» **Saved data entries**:
#####

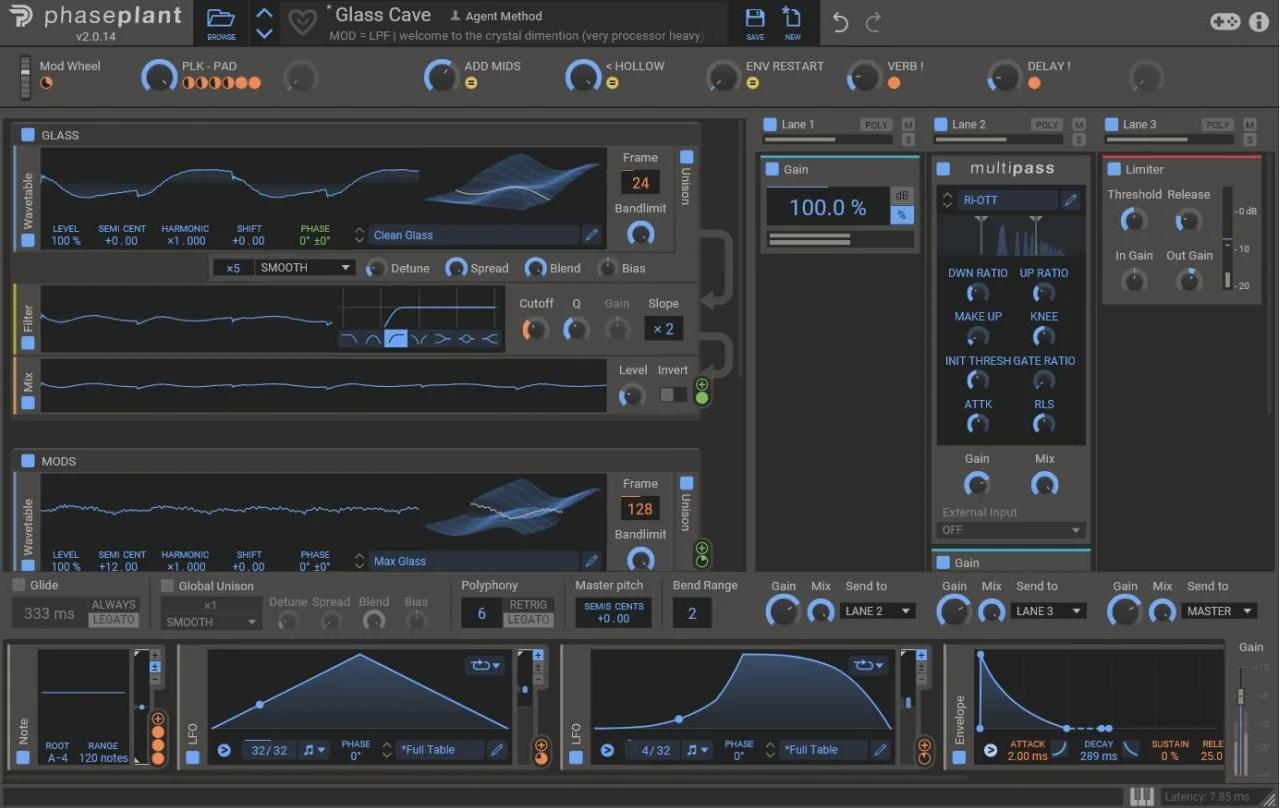
Task: Click the undo arrow icon
Action: point(840,22)
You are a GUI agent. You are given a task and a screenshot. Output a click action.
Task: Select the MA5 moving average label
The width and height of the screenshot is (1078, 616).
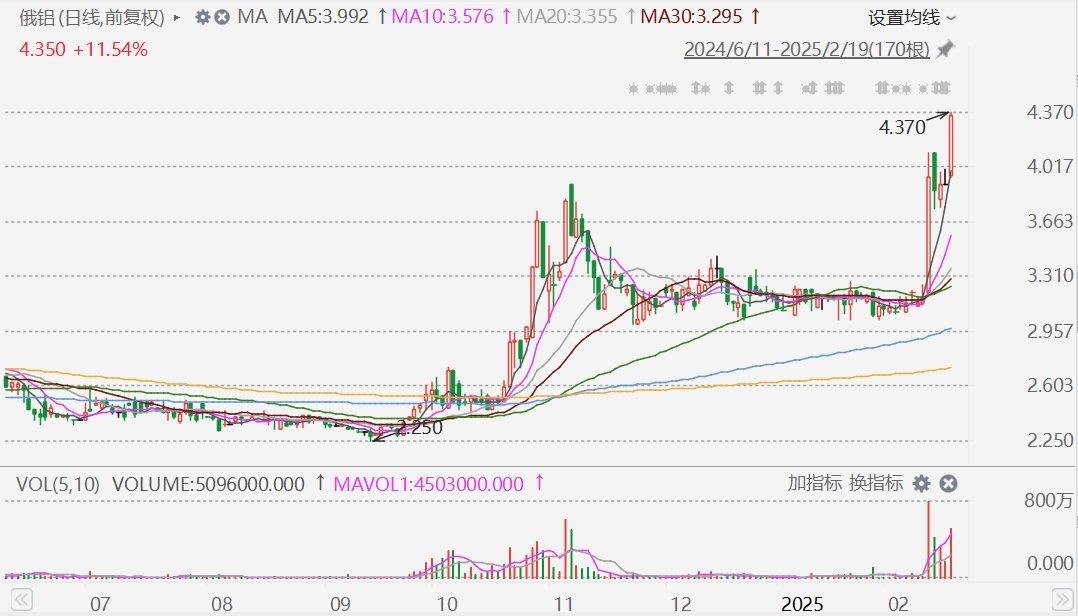pos(322,18)

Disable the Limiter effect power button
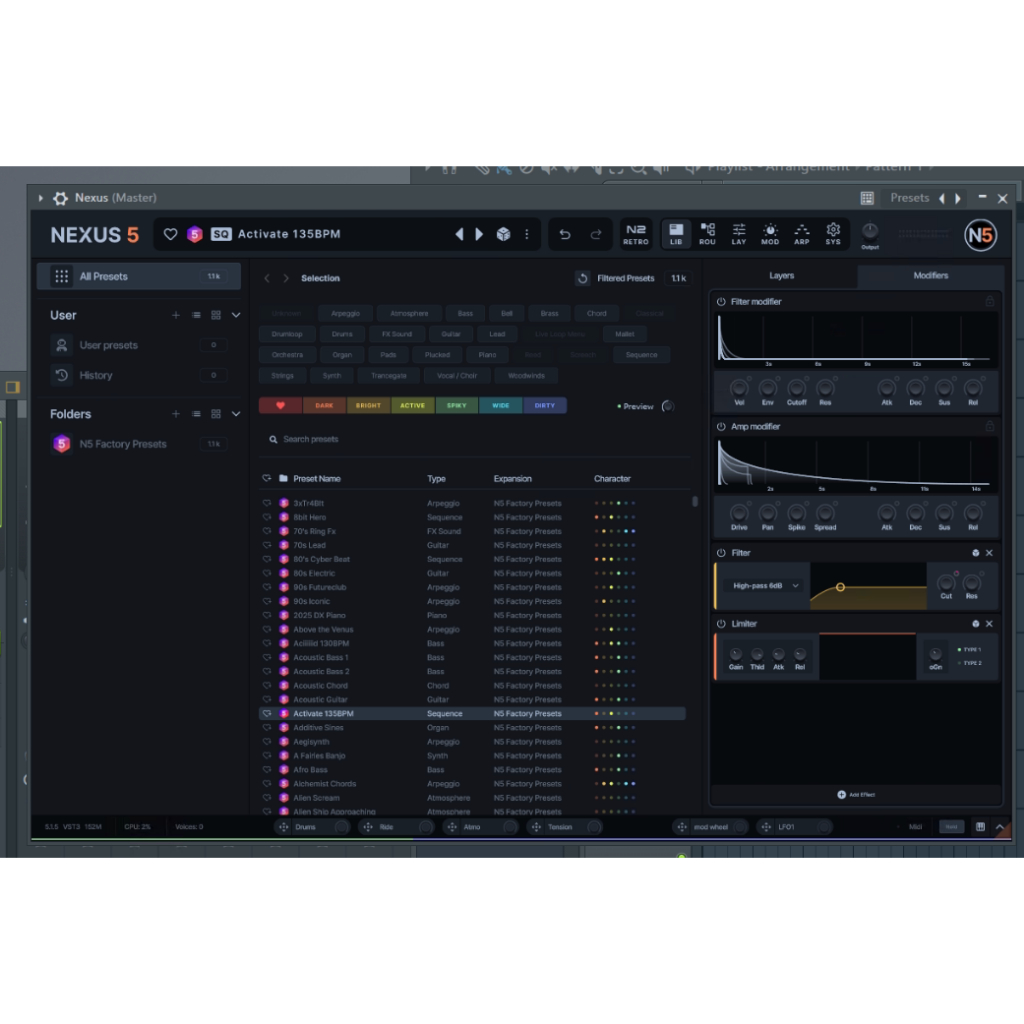[x=721, y=624]
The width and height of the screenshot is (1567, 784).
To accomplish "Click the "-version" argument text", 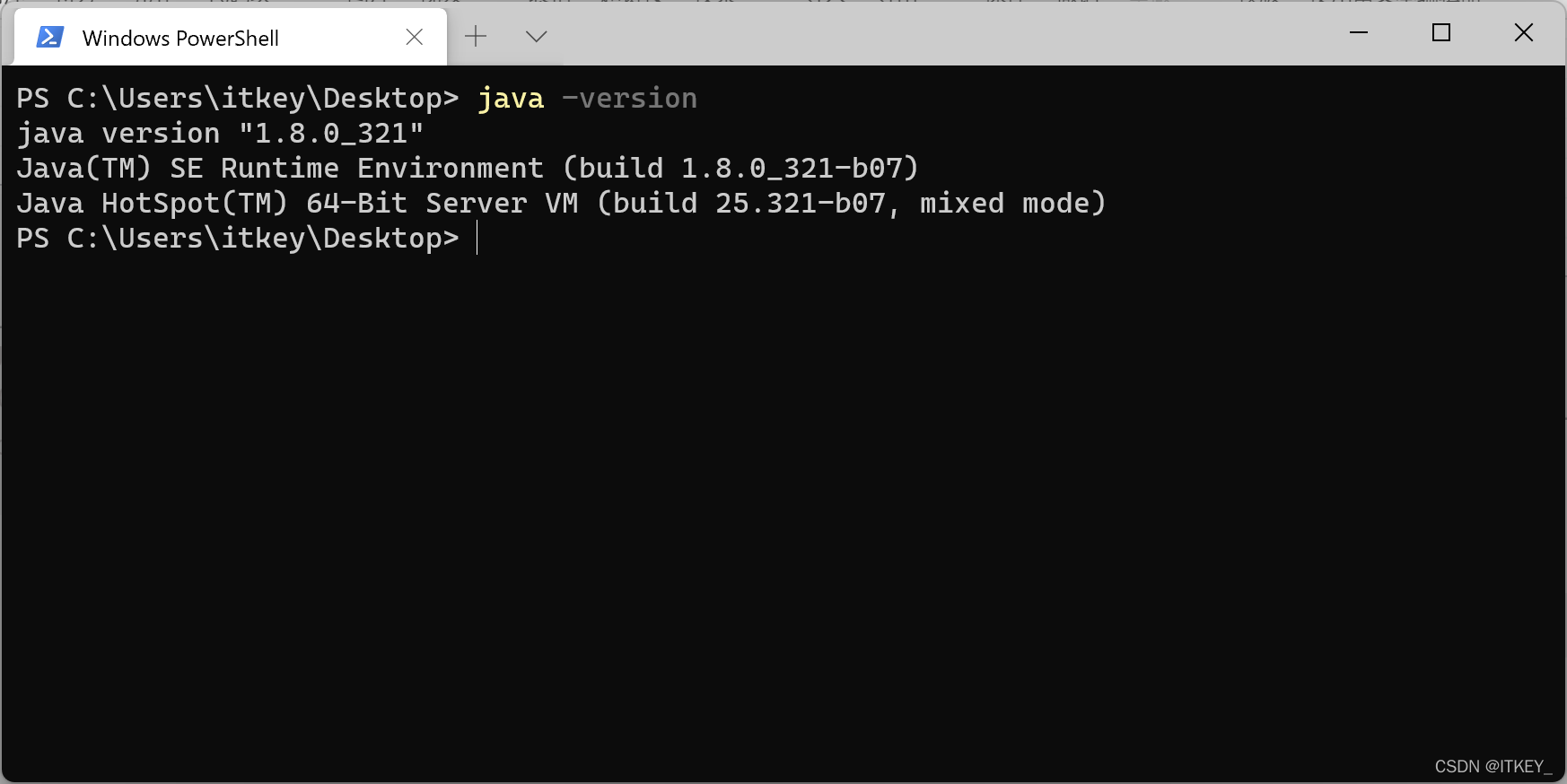I will (x=629, y=99).
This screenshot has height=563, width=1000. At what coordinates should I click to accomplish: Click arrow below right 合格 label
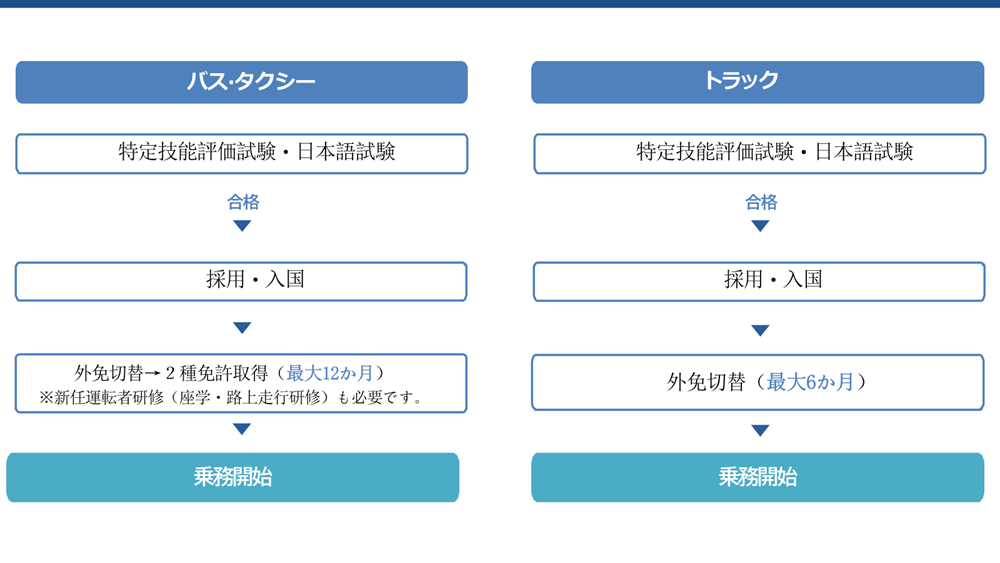coord(760,226)
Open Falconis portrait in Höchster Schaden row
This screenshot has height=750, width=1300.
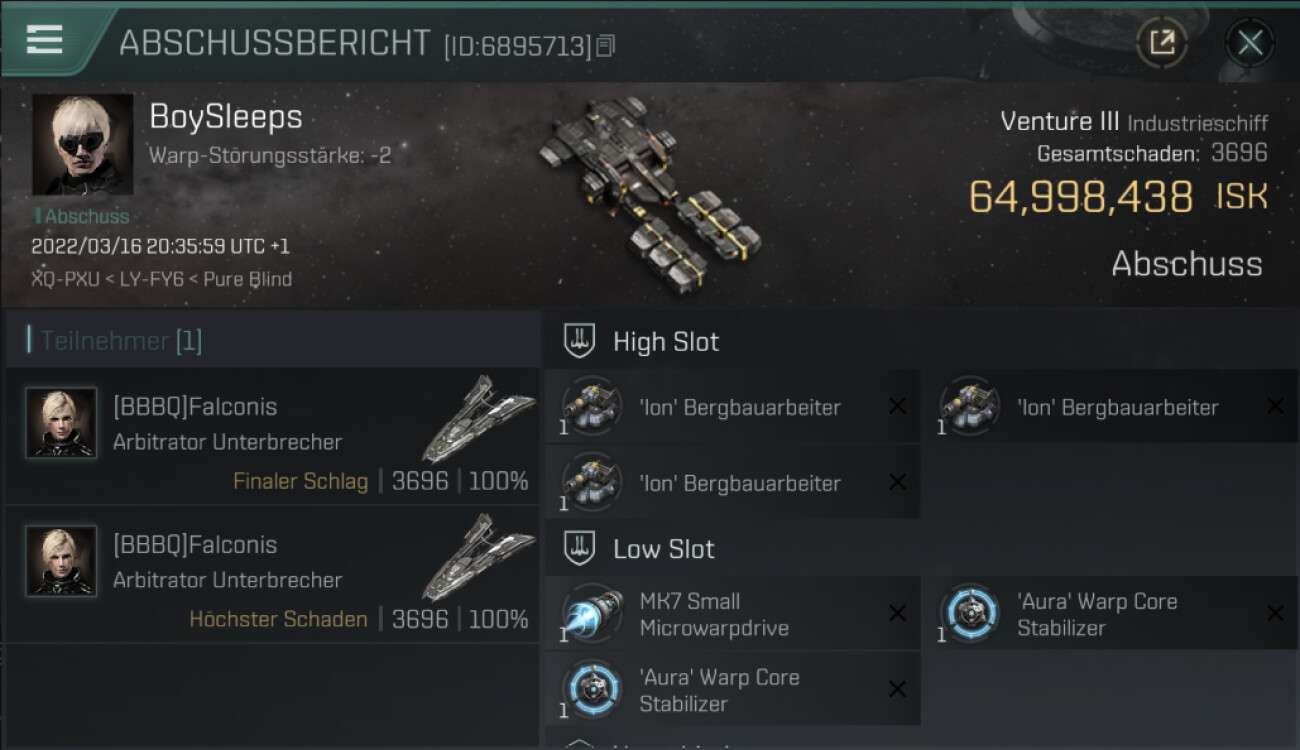tap(61, 561)
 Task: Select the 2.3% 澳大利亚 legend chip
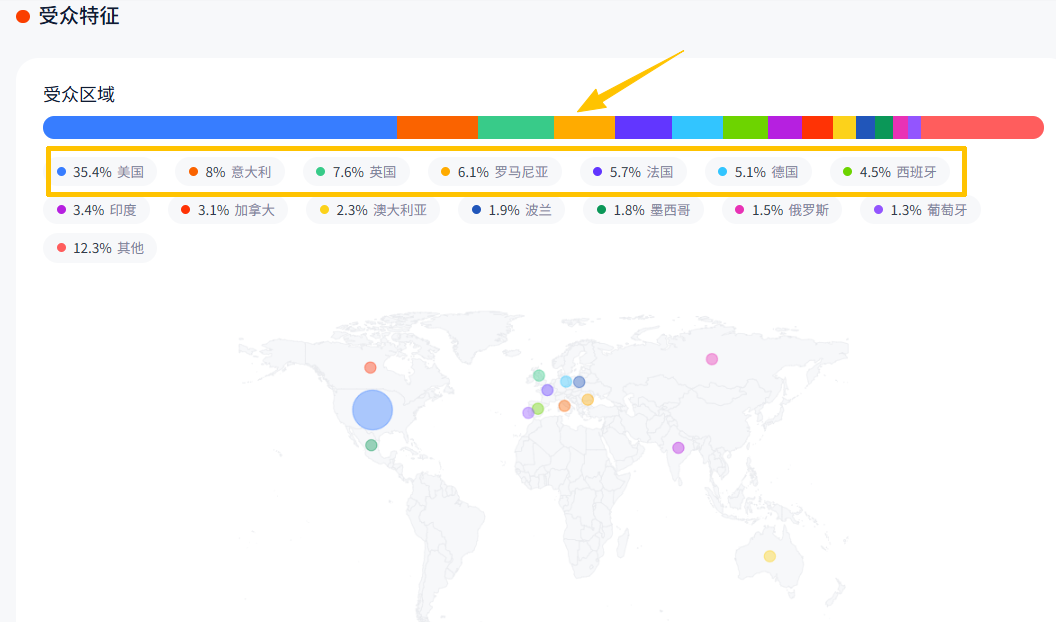click(x=372, y=210)
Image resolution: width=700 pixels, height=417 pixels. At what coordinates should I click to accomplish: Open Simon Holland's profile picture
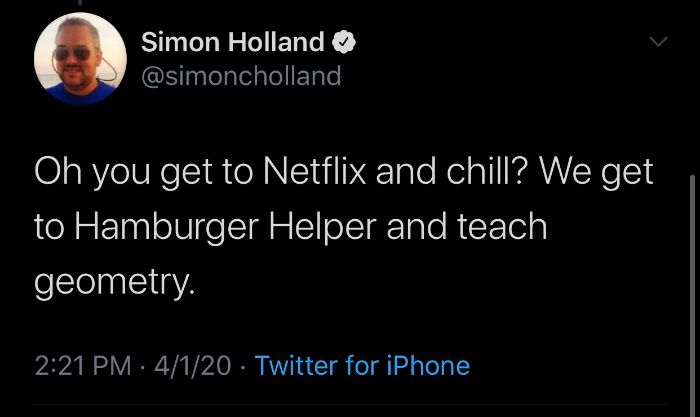pos(80,58)
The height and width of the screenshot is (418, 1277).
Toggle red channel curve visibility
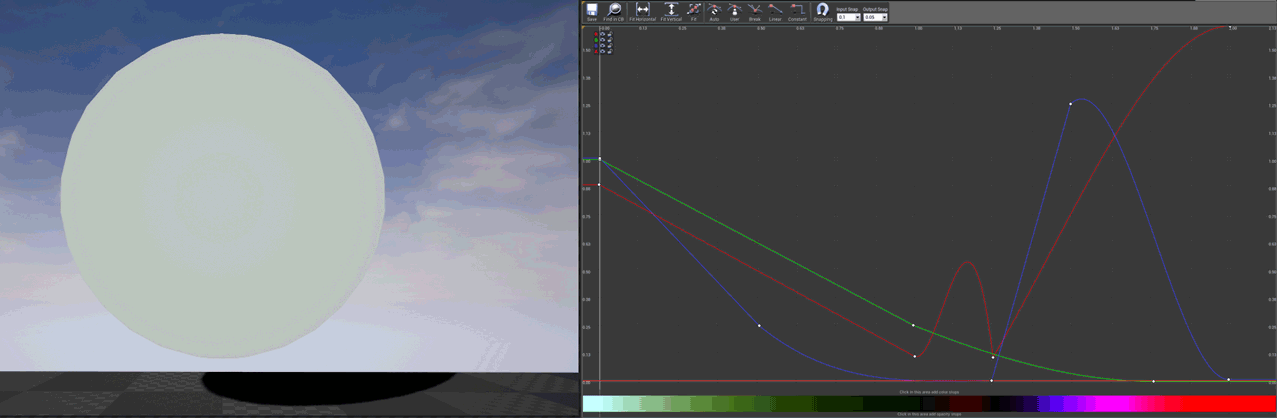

#####

» **About this task**: From the line containing "The height and" to the last line of the entries, copy every line exactly, including both ends, and leave out the pictures.

» **Result below**:
The height and width of the screenshot is (418, 1277).
Toggle red channel curve visibility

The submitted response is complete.